— Directions —
With the material below, print exactly the lines between the line holding "О нас (614, 184)" and the line holding "Materiały video (454, 1025)", inclusive. Add nothing else.
*** Exercise inputs Section Begins ***
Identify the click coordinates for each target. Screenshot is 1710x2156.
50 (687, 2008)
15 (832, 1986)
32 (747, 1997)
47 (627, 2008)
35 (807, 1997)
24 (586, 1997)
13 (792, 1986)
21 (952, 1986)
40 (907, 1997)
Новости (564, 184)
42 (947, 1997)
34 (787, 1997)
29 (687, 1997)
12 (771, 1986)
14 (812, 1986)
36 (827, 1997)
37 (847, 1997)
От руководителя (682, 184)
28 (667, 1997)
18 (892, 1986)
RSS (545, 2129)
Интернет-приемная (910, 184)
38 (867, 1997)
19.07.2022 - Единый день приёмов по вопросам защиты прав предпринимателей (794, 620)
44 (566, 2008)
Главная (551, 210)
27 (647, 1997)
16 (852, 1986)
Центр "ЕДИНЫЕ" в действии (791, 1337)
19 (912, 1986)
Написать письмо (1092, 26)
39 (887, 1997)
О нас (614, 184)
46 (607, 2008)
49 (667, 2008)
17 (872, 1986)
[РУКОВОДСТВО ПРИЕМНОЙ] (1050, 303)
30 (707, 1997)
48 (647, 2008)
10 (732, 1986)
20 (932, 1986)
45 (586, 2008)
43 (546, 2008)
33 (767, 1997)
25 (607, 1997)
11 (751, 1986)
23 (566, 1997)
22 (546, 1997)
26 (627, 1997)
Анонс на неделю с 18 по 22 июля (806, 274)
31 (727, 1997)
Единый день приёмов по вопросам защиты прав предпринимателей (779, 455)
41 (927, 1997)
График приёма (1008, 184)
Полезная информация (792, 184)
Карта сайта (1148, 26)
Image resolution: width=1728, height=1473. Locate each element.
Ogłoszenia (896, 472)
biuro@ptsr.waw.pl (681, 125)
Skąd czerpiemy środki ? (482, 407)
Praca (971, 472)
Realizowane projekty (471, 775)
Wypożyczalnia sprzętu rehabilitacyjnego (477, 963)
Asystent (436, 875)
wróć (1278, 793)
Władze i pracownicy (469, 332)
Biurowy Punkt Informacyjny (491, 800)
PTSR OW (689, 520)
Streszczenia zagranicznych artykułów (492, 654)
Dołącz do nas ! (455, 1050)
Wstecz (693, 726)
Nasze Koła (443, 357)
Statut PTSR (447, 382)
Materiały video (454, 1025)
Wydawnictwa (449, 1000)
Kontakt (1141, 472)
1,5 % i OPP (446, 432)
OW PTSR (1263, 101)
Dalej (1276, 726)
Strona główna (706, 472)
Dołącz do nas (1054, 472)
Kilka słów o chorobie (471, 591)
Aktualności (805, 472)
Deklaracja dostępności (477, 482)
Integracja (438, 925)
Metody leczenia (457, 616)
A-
*** Exercise inputs Section Ends ***
— Answer to this task —
О нас (614, 184)
46 (607, 2008)
49 (667, 2008)
17 (872, 1986)
[РУКОВОДСТВО ПРИЕМНОЙ] (1050, 303)
30 (707, 1997)
48 (647, 2008)
10 (732, 1986)
20 (932, 1986)
45 (586, 2008)
43 (546, 2008)
33 (767, 1997)
25 (607, 1997)
11 (751, 1986)
23 (566, 1997)
22 (546, 1997)
26 (627, 1997)
Анонс на неделю с 18 по 22 июля (806, 274)
31 (727, 1997)
Единый день приёмов по вопросам защиты прав предпринимателей (779, 455)
41 (927, 1997)
График приёма (1008, 184)
Полезная информация (792, 184)
Карта сайта (1148, 26)
Image resolution: width=1728, height=1473. Locate each element.
Ogłoszenia (896, 472)
biuro@ptsr.waw.pl (681, 125)
Skąd czerpiemy środki ? (482, 407)
Praca (971, 472)
Realizowane projekty (471, 775)
Wypożyczalnia sprzętu rehabilitacyjnego (477, 963)
Asystent (436, 875)
wróć (1278, 793)
Władze i pracownicy (469, 332)
Biurowy Punkt Informacyjny (491, 800)
PTSR OW (689, 520)
Streszczenia zagranicznych artykułów (492, 654)
Dołącz do nas ! (455, 1050)
Wstecz (693, 726)
Nasze Koła (443, 357)
Statut PTSR (447, 382)
Materiały video (454, 1025)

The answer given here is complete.